-- Published: Friday, 26 August 2016 | Print | Disqus
By Alasdair Macleod
Precious metal prices traded lower this week in lacklustre trading, until Wednesday, when someone sold 10,000 gold contracts on Comex.
Before that event, the silver price had been hit hard, though Open Interest remained stubbornly high. Gold fell $14 to $1324.5 over the week by early European trade this morning, and silver from $19.30 to $18.63.
It is possible that the 10,000 gold contract sale and the price action in gold and silver was connected with option expirations on Thursday. In silver, the target would have been to make the $19 calls expire worthless, while in gold the target was probably as low as $1300.

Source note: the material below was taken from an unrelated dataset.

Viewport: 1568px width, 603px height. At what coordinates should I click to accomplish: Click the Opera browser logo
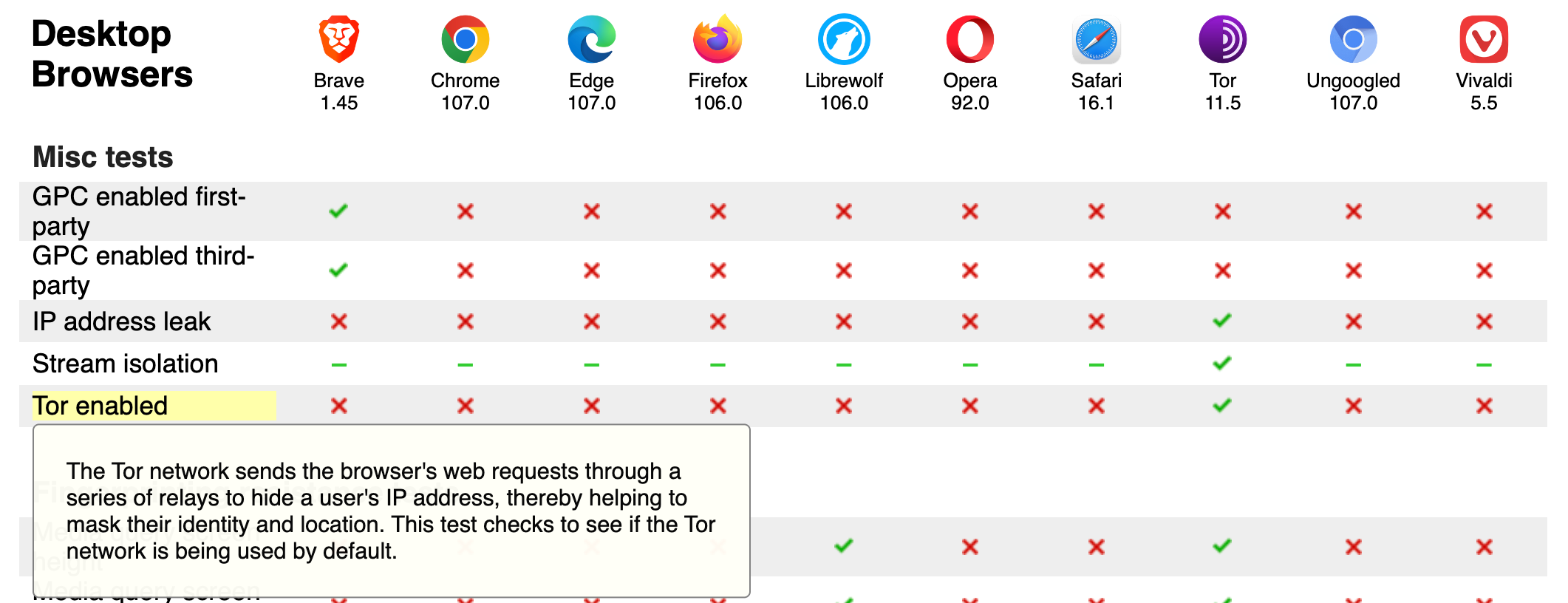point(969,39)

In gold’s case, there were some 13,000 September call options with striking prices between $1300 and $1340. Last Friday, the gold price closed at $1342, so there is no doubt there was a huge incentive for the grantors to manage prices lower to a sub-$1300 target. As it was, they only managed to get the price down to $1320, so for the professional shorts the cost on about 8,000 option contracts was saved. Silver was a similar story, but the numbers were far smaller. Nonetheless, the price has fallen over $1.30 over the last ten days trading.
However, there was another interesting development last night. An exceptionally high 20,966 Comex December contracts were exchanged for physical (EFP). EFP transactions happen all the time, but this was a jumbo deal. We don’t know the reason, which is most probably technical, but it could be linked to the sale of 10,000 contracts the day before. Most exchanges would automatically initiate an enquiry to ensure that there is no market rigging involved in a $2.8bn deal. Dream on.

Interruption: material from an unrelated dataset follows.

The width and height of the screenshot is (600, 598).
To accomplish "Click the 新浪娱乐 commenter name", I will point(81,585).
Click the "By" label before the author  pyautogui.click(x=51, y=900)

Volumes, in common with contracts for other markets, have been seasonally low, which inevitably means that prices are easily moved, when not driven by technical issues such as option expirations. Later today (Friday) Janet Yellen will deliver her Jackson Hole speech, which has the effect of delivering pre-speech uncertainty into the market all week. The concern for precious metals, as always, is that she might hint more strongly of a rise in interest rates sooner rather than later.

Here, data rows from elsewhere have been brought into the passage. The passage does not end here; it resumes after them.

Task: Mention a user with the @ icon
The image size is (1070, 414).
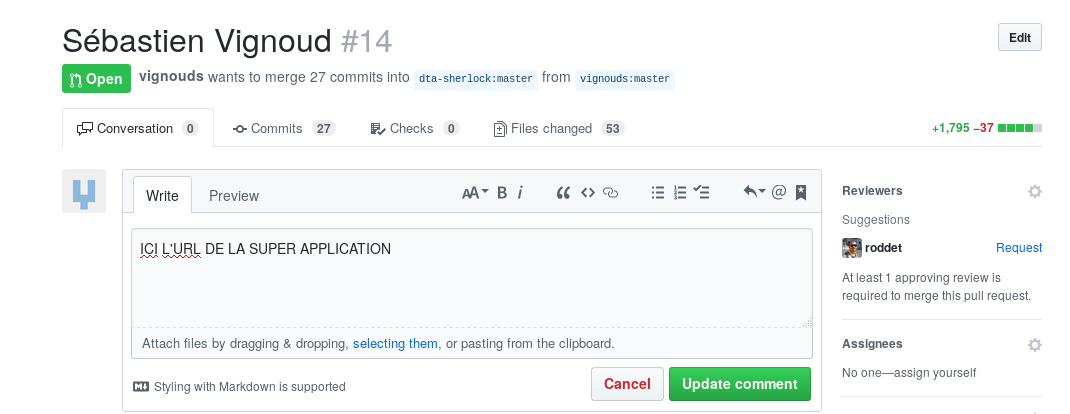Action: [x=779, y=193]
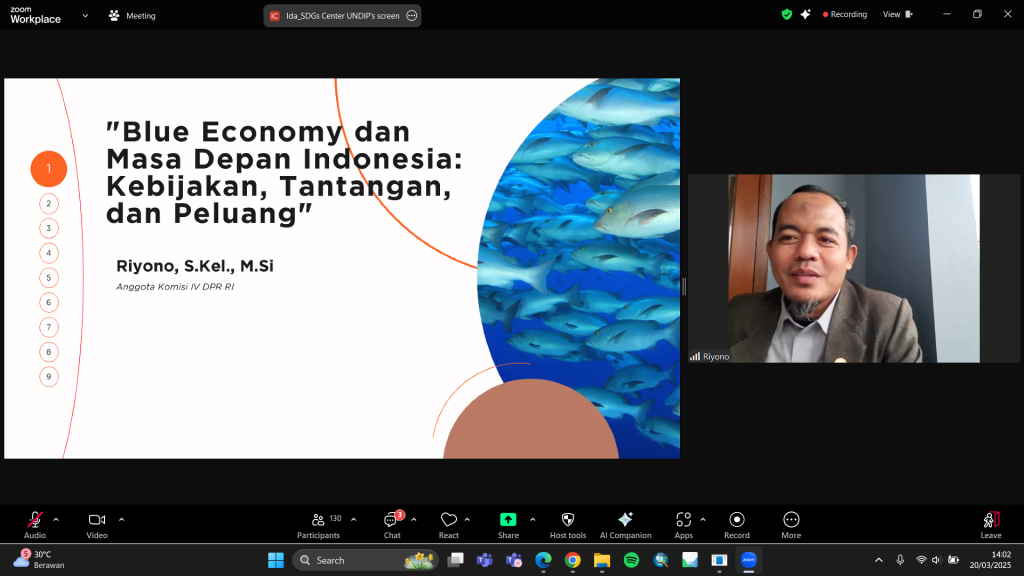Toggle meeting recording with Record button
The width and height of the screenshot is (1024, 576).
(737, 520)
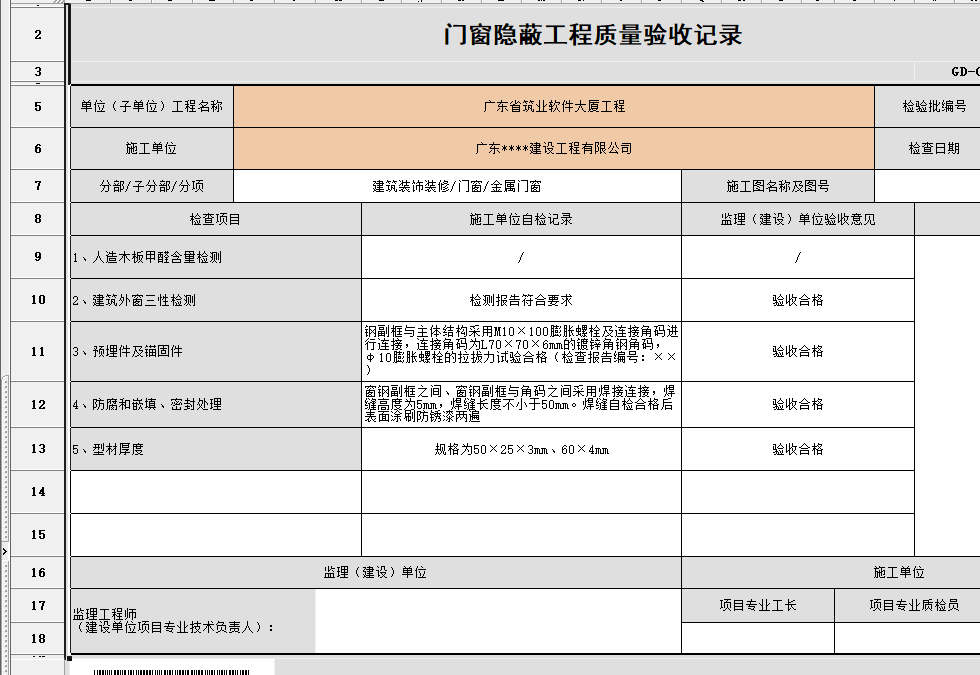Select row header 2
Image resolution: width=980 pixels, height=675 pixels.
coord(38,35)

The Fed is committed to two statistical targets, unemployment and price inflation. With the CPI approaching its 2% target and official unemployment numbers also at or close to the Fed’s target, official rates should be returning to normality. Perhaps we are seeing another target, the dollar exchange rate, actually being monitored, because a return to interest rate normality in the US at a time when the Bank of Japan and the European Central Bank are imposing negative rates, could have unexpected consequences. And here we need to remember that international business is highly dependent on dollar finance, but earnings are in other currencies.
Here at Goldmoney, our economic research clearly indicates that the Fed must prioritise higher interest rates if future price inflation is to be contained. However, it is not as simple as that, because the end of the bond bull market on its own will create a backwash out of the financial sector into consumption, simply because there is nowhere else for income allocation to go. We do not expect the Fed to be fully aware of this effect, but there is no doubt it is acutely aware of the possible consequences of the bursting of a bond market bubble.
It amounts to a wall of worry for gold bulls, which is at the same time the underlying reason why accelerating monetary inflation is guaranteed in the future.
Meanwhile, the price chart of gold reflects a continuing bullish set-up, which overrides short-term worries.
The price has come back to test support at the 55-day moving average. Assuming it holds, for wanabe bulls this is a reasonable entry level.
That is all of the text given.